**Task requirements:**
Please copy out each line of the entries in which "heart" appears.

**Data for review:**
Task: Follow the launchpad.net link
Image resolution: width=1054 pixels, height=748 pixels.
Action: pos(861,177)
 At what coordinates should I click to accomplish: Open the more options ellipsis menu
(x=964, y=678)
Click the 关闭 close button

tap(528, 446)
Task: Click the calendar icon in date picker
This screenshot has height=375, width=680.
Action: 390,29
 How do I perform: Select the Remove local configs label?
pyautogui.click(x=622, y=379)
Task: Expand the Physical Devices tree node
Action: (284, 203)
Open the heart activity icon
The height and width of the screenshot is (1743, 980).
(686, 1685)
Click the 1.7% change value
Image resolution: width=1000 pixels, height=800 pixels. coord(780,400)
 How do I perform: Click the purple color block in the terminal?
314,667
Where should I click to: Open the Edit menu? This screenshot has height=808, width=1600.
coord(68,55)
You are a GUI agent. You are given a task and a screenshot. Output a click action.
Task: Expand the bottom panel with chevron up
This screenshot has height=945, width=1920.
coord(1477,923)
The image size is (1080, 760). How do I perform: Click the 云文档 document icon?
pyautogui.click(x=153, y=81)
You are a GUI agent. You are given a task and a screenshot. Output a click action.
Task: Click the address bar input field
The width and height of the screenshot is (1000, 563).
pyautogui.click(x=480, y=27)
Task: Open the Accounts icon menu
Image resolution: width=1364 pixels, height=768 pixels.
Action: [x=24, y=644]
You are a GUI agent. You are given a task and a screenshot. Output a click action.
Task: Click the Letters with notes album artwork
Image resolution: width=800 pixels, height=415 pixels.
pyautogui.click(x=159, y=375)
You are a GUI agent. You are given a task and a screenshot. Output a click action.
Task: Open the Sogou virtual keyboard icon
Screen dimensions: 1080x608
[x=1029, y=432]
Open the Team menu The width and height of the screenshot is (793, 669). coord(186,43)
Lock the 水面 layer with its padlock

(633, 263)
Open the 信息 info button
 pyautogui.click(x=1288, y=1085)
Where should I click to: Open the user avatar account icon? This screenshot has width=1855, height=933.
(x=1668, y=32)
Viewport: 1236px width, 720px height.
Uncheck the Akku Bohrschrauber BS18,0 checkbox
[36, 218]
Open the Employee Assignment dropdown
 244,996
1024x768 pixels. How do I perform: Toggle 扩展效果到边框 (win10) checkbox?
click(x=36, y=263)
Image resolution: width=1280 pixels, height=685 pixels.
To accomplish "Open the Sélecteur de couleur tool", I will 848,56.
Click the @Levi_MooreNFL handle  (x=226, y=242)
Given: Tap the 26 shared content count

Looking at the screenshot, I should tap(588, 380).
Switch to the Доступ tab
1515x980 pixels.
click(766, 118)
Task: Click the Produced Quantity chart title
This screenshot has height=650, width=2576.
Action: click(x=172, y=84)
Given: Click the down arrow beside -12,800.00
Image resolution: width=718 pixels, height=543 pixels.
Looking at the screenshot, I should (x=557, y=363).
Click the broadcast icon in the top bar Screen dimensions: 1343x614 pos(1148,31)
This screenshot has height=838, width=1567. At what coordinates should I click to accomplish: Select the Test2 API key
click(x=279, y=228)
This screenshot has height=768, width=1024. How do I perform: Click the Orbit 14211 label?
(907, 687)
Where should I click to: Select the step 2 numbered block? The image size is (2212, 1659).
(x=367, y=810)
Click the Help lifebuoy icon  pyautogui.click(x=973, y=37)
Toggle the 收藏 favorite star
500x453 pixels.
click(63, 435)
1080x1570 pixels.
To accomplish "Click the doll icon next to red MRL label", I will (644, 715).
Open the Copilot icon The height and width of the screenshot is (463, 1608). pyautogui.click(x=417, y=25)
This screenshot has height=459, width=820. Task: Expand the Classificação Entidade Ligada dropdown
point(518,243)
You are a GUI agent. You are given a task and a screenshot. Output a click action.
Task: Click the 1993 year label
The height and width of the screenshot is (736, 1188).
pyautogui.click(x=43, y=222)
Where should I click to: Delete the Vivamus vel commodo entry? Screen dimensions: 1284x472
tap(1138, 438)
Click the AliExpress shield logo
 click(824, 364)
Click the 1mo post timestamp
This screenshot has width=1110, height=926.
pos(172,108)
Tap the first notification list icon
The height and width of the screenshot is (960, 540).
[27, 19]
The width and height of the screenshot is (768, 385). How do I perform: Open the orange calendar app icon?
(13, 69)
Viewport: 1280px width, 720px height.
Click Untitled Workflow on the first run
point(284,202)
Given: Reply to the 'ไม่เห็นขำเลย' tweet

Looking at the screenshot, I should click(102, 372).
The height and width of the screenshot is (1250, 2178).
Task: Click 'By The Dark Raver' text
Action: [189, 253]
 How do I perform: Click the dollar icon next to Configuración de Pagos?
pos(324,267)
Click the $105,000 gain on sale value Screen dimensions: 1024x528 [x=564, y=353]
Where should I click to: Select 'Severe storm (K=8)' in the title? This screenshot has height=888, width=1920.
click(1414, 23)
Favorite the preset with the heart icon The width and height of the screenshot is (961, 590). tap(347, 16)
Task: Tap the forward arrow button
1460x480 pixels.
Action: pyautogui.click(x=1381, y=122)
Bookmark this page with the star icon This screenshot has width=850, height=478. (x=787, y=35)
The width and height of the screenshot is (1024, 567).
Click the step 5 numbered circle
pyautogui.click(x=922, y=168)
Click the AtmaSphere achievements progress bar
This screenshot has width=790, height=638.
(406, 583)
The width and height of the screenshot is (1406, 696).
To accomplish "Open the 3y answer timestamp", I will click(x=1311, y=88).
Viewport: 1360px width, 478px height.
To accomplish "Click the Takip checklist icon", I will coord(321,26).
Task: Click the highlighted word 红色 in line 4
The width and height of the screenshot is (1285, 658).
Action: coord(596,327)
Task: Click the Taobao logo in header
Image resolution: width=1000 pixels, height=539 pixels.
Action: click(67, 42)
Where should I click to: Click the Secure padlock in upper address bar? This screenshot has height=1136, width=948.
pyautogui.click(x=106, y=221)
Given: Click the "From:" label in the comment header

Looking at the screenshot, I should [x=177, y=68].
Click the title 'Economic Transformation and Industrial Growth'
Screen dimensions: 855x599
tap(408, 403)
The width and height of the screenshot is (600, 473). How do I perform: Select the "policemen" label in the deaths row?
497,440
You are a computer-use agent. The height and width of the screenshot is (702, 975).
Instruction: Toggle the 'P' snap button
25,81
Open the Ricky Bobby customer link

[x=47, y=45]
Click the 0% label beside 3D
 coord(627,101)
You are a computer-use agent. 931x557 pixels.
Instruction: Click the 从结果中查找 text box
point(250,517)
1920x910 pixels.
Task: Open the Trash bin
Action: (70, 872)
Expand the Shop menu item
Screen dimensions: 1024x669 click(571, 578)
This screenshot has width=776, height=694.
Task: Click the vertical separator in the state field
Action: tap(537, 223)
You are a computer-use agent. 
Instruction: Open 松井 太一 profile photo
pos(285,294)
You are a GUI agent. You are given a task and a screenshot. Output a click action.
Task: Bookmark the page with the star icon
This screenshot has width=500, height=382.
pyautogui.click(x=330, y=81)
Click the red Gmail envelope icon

**Reply to the task:**
Open the heart activity icon
Favorite the preset with the heart icon The width and height of the screenshot is (961, 590). tap(347, 16)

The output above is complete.